**Exercise description:** Could you report every line from the entries that includes the word "will"?
(Beginning of Source information)
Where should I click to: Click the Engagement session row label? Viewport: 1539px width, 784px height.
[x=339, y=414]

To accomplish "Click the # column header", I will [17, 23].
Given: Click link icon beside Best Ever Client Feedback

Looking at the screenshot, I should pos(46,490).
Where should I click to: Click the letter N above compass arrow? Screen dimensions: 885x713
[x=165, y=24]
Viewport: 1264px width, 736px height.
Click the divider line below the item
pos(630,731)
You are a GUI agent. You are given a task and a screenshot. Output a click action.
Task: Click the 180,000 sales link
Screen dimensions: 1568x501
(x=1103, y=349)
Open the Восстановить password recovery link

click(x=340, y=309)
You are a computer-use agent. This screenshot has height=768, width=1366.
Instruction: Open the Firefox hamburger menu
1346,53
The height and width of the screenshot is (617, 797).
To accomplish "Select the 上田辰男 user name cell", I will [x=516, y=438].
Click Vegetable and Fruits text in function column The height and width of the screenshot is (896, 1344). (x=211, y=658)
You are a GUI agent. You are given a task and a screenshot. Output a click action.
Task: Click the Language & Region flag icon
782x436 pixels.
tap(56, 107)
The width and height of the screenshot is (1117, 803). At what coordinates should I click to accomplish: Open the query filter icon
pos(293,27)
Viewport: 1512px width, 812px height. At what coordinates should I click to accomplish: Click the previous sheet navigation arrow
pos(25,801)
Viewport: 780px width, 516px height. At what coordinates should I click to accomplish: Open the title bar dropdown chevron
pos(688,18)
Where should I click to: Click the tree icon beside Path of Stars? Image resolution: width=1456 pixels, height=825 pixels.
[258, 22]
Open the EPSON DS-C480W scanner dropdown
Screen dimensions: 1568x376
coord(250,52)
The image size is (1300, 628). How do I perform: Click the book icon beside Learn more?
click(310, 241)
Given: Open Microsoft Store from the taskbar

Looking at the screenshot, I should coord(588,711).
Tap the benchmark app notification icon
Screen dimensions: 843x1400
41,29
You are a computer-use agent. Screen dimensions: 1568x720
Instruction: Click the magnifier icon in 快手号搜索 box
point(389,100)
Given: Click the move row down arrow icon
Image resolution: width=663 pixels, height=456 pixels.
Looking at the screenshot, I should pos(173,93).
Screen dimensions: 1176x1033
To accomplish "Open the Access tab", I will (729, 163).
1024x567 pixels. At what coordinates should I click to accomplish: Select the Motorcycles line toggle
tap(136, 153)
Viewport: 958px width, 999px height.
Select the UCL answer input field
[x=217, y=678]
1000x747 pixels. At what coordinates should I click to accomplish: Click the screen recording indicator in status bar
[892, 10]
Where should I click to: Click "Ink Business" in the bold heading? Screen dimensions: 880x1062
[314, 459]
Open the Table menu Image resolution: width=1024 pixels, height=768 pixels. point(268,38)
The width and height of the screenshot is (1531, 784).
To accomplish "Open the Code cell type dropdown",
(End of Source information)
**Response:**
To accomplish "Click the # column header", I will [17, 23].
To accomplish "Select the 上田辰男 user name cell", I will [x=516, y=438].
To accomplish "Open the Access tab", I will (729, 163).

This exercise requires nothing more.